EXERCICES —
[A] Répondez à ces questions sur l'extrait :
(i) Quelle œuvre Lamartine écrivit-il ?
(ii) D'après Proudhon, que l'humanité ne veut-elle plus ?
(iii) À quel moment Victor Hugo écrivit-il les lignes citées ?
[B] Recopiez fidèlement le passage de l'extrait qui va de « Mais la guerre » à « couronnent le nouveau... ».

EXTRAIT —
=-=-=-=-=

La généreuse chimère continua de vivre et de prospérer.
Les hommes de 48 lui donnèrent un essor nouveau. Lamartine écrivit
la Marseillaise de la Paix.
Et pourquoi nous haïr et mettre
entre les races
Ces bornes ou ces eaux qu'abhorre l'oeil de Dieu ?...
Proudhon proclamait : « La guerre
est arrivée à la fin de son oeuvre... L'humanité ne
veut plus la guerre. »
Mais la guerre continuait de s'imposer à l'humanité. Et l'espérance
en un avenir meilleur n'en était pas atteinte chez les poètes
et les philosophes. Au lendemain de l'Année Terrible, Victor Hugo
écrivait :
« Nous aurons la République européenne . Nous aurons
ces grands États-Unis d'Europe qui couronneront, le vieux monde comme
les États-Unis d'Amérique couronnent le nouveau...

=-=-=-=-=

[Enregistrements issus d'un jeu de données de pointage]

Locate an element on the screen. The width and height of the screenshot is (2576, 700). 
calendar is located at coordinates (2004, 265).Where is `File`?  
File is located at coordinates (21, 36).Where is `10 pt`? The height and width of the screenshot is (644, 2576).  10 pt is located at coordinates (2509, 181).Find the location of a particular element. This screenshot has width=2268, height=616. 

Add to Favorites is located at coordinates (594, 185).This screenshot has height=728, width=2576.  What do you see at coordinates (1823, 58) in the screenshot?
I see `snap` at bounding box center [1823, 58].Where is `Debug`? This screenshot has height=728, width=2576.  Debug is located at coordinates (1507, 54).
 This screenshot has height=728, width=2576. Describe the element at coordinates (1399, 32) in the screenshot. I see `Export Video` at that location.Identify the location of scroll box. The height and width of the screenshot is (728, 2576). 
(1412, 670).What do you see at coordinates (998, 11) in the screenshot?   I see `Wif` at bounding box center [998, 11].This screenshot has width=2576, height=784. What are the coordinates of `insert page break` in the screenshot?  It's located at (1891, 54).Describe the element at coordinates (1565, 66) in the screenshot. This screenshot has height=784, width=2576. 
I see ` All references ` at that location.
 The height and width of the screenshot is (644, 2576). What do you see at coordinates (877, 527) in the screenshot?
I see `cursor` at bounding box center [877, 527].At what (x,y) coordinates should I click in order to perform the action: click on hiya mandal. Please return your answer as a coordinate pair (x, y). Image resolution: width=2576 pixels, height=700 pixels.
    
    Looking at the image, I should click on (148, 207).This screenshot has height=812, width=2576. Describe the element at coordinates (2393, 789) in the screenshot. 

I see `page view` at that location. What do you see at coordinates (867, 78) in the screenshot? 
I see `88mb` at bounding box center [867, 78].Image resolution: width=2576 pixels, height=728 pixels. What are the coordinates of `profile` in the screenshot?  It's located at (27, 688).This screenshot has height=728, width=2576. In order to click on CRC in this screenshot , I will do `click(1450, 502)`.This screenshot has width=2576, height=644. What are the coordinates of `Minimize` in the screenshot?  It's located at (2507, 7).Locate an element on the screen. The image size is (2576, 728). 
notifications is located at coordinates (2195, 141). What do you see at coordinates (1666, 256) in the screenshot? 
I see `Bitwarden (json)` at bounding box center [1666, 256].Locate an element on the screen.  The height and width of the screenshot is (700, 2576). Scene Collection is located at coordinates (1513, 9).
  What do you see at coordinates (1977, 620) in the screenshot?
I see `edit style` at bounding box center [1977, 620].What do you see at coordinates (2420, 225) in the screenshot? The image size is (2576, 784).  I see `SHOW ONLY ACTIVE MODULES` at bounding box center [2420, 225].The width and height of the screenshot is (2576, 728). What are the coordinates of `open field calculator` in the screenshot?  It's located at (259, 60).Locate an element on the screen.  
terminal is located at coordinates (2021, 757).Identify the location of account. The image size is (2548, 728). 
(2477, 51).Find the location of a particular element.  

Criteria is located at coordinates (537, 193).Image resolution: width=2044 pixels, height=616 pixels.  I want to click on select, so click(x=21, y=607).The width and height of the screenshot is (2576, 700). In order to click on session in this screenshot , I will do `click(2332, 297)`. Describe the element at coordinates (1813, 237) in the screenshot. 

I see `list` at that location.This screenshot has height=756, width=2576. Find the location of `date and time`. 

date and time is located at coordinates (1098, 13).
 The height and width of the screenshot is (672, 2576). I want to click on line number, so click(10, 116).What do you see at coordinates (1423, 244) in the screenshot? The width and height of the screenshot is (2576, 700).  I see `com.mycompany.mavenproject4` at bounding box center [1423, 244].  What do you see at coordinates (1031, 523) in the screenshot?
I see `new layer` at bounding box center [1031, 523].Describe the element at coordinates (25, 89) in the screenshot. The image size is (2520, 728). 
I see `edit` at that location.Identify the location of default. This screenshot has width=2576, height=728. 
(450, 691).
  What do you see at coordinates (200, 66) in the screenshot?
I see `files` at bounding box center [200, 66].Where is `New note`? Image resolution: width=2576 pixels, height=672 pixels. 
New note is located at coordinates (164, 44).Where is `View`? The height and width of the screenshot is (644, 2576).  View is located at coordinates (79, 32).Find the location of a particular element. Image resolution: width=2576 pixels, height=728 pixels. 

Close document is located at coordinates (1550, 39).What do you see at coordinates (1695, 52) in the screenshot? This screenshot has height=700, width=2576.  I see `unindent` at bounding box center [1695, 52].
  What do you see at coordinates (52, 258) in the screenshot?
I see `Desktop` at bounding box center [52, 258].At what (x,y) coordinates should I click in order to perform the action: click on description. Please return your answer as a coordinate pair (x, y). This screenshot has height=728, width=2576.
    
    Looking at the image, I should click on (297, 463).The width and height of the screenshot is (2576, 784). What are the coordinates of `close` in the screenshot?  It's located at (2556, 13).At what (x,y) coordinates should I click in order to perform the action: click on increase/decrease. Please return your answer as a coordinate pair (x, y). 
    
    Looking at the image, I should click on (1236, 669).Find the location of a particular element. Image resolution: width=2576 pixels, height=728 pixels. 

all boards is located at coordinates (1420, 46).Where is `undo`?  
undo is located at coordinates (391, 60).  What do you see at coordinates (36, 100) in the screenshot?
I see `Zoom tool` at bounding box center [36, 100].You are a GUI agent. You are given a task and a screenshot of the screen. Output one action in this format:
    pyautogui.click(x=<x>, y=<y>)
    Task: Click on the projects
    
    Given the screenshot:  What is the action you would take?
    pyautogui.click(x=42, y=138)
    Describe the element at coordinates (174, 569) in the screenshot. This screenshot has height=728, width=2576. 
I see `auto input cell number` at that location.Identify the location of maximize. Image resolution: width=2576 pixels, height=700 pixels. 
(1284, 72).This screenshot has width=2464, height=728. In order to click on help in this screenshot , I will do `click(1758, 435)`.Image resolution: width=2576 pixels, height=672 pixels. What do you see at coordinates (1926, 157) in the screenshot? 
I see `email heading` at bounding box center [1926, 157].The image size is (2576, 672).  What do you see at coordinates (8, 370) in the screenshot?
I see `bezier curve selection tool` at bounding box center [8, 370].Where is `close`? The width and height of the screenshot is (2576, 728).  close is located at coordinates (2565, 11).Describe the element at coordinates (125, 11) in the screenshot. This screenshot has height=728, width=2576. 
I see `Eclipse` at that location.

=-=-=-=-=

CORRIGÉS —
[A]
(i) La Marseillaise de la Paix.
(ii) La guerre.
(iii) Au lendemain de l'Année Terrible.

[B]
Mais la guerre continuait de s'imposer à l'humanité. Et l'espérance
en un avenir meilleur n'en était pas atteinte chez les poètes
et les philosophes. Au lendemain de l'Année Terrible, Victor Hugo
écrivait :
« Nous aurons la République européenne . Nous aurons
ces grands États-Unis d'Europe qui couronneront, le vieux monde comme
les États-Unis d'Amérique couronnent le nouveau...